▶ _Description of the task_
Copy exactly the lines from the first line of the records below through the line containing "Task: Select the pin near Lepe on the coast", including both, and nothing else.

Pixel coordinate grounding data:
++++++++

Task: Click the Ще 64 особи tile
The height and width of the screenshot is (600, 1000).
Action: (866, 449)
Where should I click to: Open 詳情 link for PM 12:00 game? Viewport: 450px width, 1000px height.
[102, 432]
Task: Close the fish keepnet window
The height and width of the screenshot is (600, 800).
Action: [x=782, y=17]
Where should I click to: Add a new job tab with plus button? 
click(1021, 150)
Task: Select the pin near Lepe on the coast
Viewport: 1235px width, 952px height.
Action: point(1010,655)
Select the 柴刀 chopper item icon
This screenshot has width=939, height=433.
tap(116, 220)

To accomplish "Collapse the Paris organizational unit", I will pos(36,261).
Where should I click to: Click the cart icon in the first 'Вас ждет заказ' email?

++++++++

▶ _Answer to this exercise_
Task: Click the Ще 64 особи tile
The height and width of the screenshot is (600, 1000).
Action: (866, 449)
Where should I click to: Open 詳情 link for PM 12:00 game? Viewport: 450px width, 1000px height.
[102, 432]
Task: Close the fish keepnet window
The height and width of the screenshot is (600, 800).
Action: [x=782, y=17]
Where should I click to: Add a new job tab with plus button? 
click(1021, 150)
Task: Select the pin near Lepe on the coast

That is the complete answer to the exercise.